**** PROVIDED INFORMATION

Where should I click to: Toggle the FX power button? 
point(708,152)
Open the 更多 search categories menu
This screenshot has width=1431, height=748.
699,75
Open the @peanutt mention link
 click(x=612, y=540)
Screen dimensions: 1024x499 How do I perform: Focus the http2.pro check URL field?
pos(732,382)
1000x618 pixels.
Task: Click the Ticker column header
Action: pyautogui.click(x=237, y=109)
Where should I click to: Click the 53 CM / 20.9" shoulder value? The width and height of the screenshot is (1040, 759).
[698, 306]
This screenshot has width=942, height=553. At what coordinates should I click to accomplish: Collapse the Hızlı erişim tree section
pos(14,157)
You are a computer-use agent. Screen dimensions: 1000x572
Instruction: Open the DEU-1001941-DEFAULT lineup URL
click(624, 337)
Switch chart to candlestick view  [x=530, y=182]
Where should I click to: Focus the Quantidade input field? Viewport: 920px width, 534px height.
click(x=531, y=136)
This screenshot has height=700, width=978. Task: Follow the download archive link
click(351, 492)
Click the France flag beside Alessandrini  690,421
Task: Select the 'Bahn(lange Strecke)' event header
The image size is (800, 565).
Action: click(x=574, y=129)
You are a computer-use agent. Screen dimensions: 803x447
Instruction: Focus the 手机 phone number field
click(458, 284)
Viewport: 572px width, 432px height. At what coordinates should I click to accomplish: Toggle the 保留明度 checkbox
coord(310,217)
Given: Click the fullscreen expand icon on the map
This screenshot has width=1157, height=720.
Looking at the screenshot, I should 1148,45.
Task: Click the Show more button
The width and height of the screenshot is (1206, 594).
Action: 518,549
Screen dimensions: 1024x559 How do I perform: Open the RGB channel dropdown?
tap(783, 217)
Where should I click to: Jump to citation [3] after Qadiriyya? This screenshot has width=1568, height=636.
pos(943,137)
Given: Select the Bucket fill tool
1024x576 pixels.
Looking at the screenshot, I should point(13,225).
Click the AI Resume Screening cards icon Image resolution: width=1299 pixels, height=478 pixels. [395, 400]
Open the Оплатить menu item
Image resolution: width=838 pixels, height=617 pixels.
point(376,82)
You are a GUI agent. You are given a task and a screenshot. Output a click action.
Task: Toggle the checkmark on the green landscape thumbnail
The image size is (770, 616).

********

Nothing in the records should change when you repeat them all.

(TASK OUTPUT)
Where should I click to: Toggle the FX power button? 
point(708,152)
Open the 更多 search categories menu
This screenshot has width=1431, height=748.
699,75
Open the @peanutt mention link
 click(x=612, y=540)
Screen dimensions: 1024x499 How do I perform: Focus the http2.pro check URL field?
pos(732,382)
1000x618 pixels.
Task: Click the Ticker column header
Action: pyautogui.click(x=237, y=109)
Where should I click to: Click the 53 CM / 20.9" shoulder value? The width and height of the screenshot is (1040, 759).
[698, 306]
This screenshot has width=942, height=553. At what coordinates should I click to accomplish: Collapse the Hızlı erişim tree section
pos(14,157)
You are a computer-use agent. Screen dimensions: 1000x572
Instruction: Open the DEU-1001941-DEFAULT lineup URL
click(624, 337)
Switch chart to candlestick view  [x=530, y=182]
Where should I click to: Focus the Quantidade input field? Viewport: 920px width, 534px height.
click(x=531, y=136)
This screenshot has height=700, width=978. Task: Follow the download archive link
click(351, 492)
Click the France flag beside Alessandrini  690,421
Task: Select the 'Bahn(lange Strecke)' event header
The image size is (800, 565).
Action: click(x=574, y=129)
You are a computer-use agent. Screen dimensions: 803x447
Instruction: Focus the 手机 phone number field
click(458, 284)
Viewport: 572px width, 432px height. At what coordinates should I click to accomplish: Toggle the 保留明度 checkbox
coord(310,217)
Given: Click the fullscreen expand icon on the map
This screenshot has width=1157, height=720.
Looking at the screenshot, I should 1148,45.
Task: Click the Show more button
The width and height of the screenshot is (1206, 594).
Action: 518,549
Screen dimensions: 1024x559 How do I perform: Open the RGB channel dropdown?
tap(783, 217)
Where should I click to: Jump to citation [3] after Qadiriyya? This screenshot has width=1568, height=636.
pos(943,137)
Given: Select the Bucket fill tool
1024x576 pixels.
Looking at the screenshot, I should point(13,225).
Click the AI Resume Screening cards icon Image resolution: width=1299 pixels, height=478 pixels. [395, 400]
Open the Оплатить menu item
Image resolution: width=838 pixels, height=617 pixels.
point(376,82)
You are a GUI agent. You are given a task and a screenshot. Output a click action.
Task: Toggle the checkmark on the green landscape thumbnail
The image size is (770, 616).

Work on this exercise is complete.